■ INPUT RECORDS

- - - -

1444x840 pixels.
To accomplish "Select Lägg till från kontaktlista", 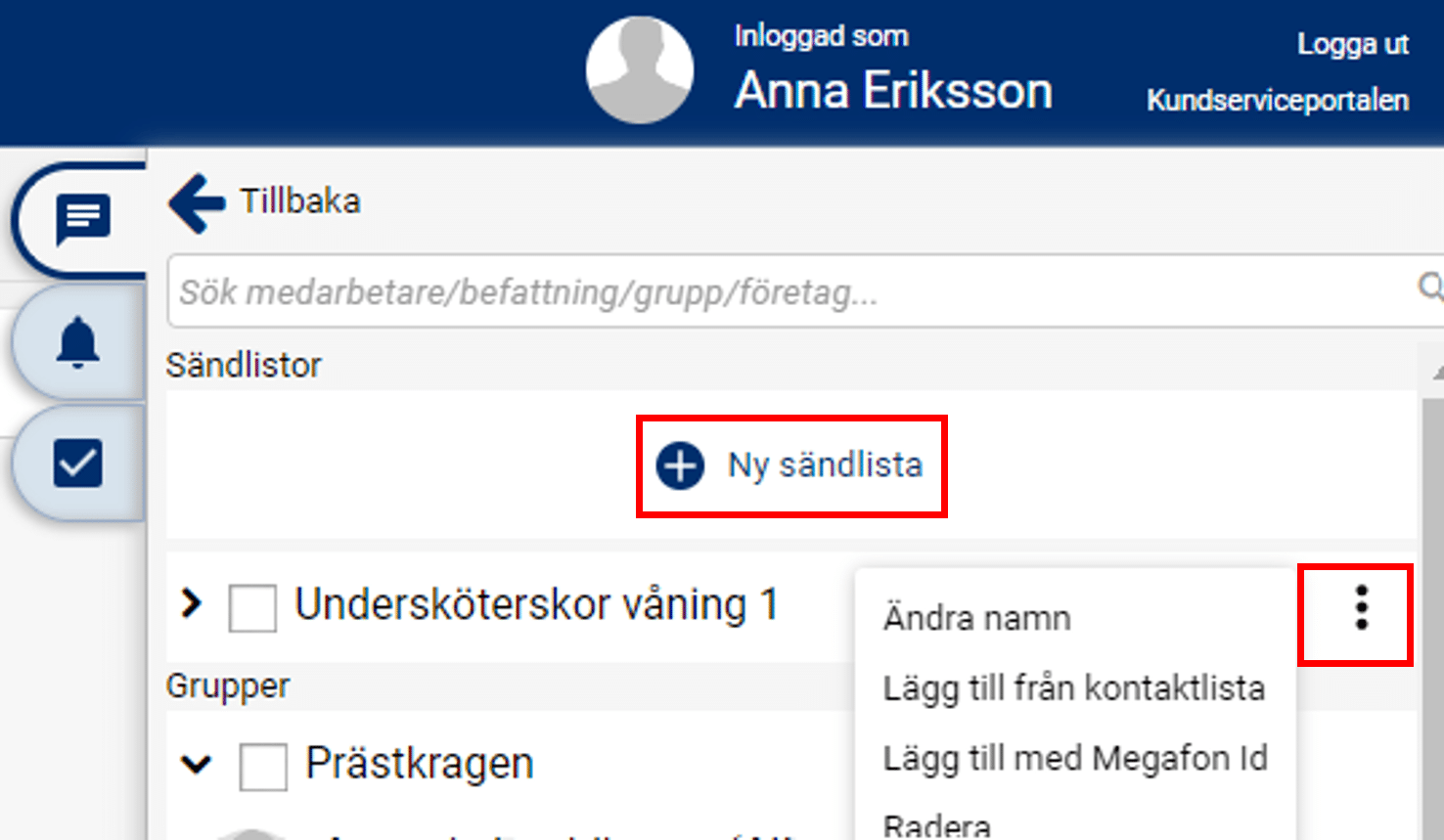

- - - -

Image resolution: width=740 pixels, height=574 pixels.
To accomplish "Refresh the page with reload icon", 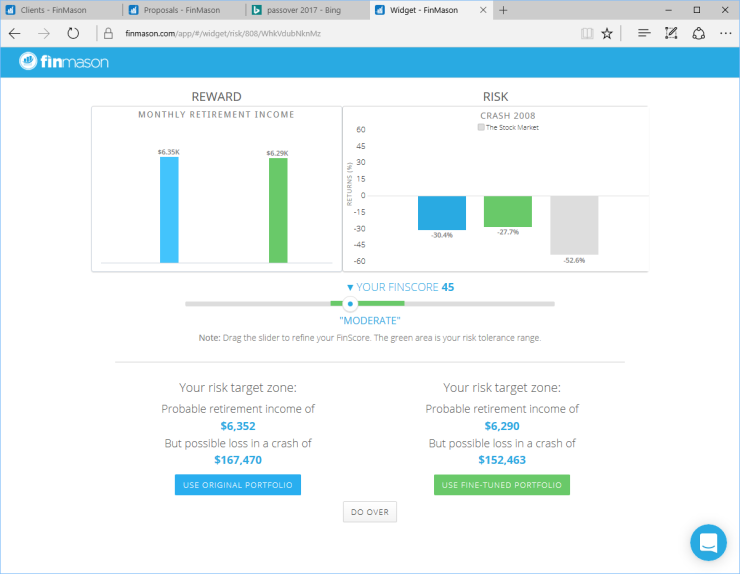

- - - -

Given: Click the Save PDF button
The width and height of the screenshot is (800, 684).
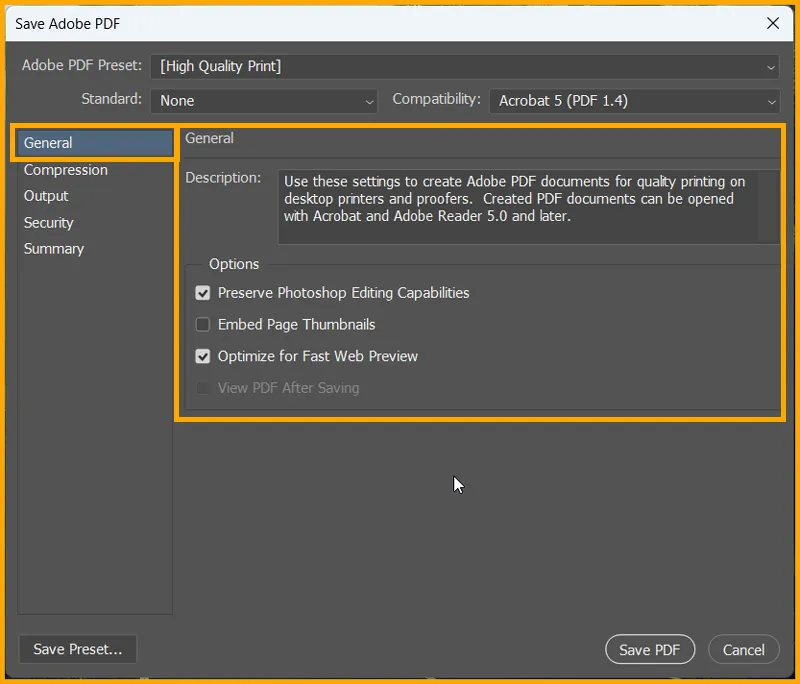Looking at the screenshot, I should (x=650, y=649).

- - - -

■ WHAT TO PRODUCE
Switch "Select" to "Pick" in the lines of the listing starting at "1444x840 pixels." and ending at "Lägg till från", and give those lines back with nothing else changed. Leave the pictures out of your answer.

■ TASK OUTPUT
1444x840 pixels.
To accomplish "Pick Lägg till från kontaktlista", 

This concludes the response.